--- Supplied text ---

Tuesday, April 2, 2024

AI's Greatest Strength In The Workplace

I tend to agree with those people who say that AI tools such as ChatGPT and Gemini aren't yet ready to replace skilled developers.  By the term AI, I do of course mean Machine Learning Models.  And I'm not just restricting this to software developers.  AI tools aren't there yet to replace programmers, graphics designers, accountants and voiceover artists.  It can take 10 to 20 years of hands on work experience to become skilled at these careers.  They are handy tools for knocking out sample code and procedural suggestions. You can certainly learn new things from their output. 

However, as AI matures it will display one big advantage over a skilled human workforce.

Although there are skilled programmers, skilled graphics designers, skilled accountants, skilled project managers and so on, each one works in silo.  That silo is dedicated to a particular skillset.  For this workforce to jump from silo to silo is much harder.  There is a huge barrier between being a skilled accountant and a skilled computer programmer.  AI sees no barrier between these disciplines.  

To AI tools, each silo is simply another large language model.  AI will be able to pull in knowledge from the programmer silo, the accountant silo, the marketing silo, the management silo and thread them all into a single output.  And that output will be at the highest level of knowledge it has of each silo.

During my IT career I worked on a variety of projects in different industries.  They included investment finance, insurance, mortgages, healthcare, telecoms, book publishing, engineering and others.  I applied my technical software knowledge to each project as best I could. But entering each new industry was a steep learning curve.  There is nothing common between the 5,000 terms used in investment banking to the 5,000 terms used in telecoms or the 5,000 terms used in supplying mental health data.  And the working procedures of a bank are very different to the working procedures of a hospital. These are silos of knowledge and data that have little overlap.  Just as well for me they all relied upon SQL.

The AI tools we see today are what I would call external tools.  They exist outside of a specific industry.  The graphical design industry may currently be the only exception to that rule.  In the future, AI tools will become more industry specific.  One will be tuned to banking, another tuned to healthcare, another tuned to publishing.  But in each one, the AI tool will be able to easily cross those discipline barriers.  

An AI tool that understands computer programming will also be able to understand accountancy, sales, marketing, project management, supply chains, pricing models, and anything else a large language data model can be built for.  It will be able to understand the latest regulations in each industry.  Do you understand all of the regulations in your industry.  I bet you don't.

So it is this ability to combine knowledge silos that is going to be AI's greatest strength.

Up until now, the skilled workforce has engineered the best answer to a question.  In the future, these same staff will be engineering the best question for an AI tool to produce the answer.

And a last thought.  AI tools will be used in HR to select the perfect candidates for employment. Now that's scary.

--- Data excerpt ---

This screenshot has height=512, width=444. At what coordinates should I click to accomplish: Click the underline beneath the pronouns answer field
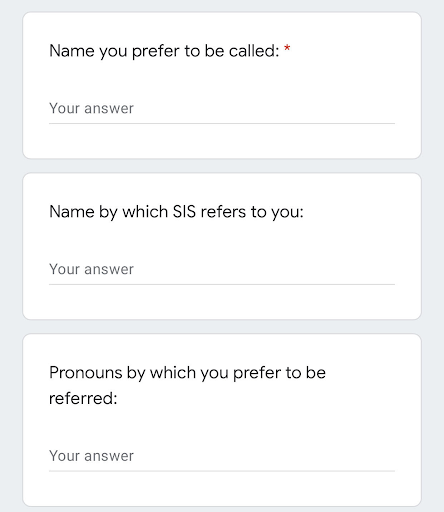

---

_What this exercise asks_
**A)** In the post on AI's greatest strength in the workplace, what did the author's projects across different industries all rely upon?
**B)** Can you translate this sentence from the post on AI's greatest strength in the workplace into Spanish: "AI sees no barrier between these disciplines."
**C)** Do these statements agree with the post on AI's greatest strength in the workplace? Answer yes or no for each and quote the words that decide it.
(i) AI tools are already able to replace skilled accountants.
(ii) The graphical design industry may currently be an exception to AI tools existing outside a specific industry.
(iii) AI tools will become more industry specific in the future.

_Solutions to the exercise_
**A)** SQL.

**B)** La IA no ve ninguna barrera entre estas disciplinas.

**C)**
(i) No: "AI tools aren't there yet to replace programmers, graphics designers, accountants and voiceover artists."
(ii) Yes: "The graphical design industry may currently be the only exception to that rule."
(iii) Yes: "In the future, AI tools will become more industry specific."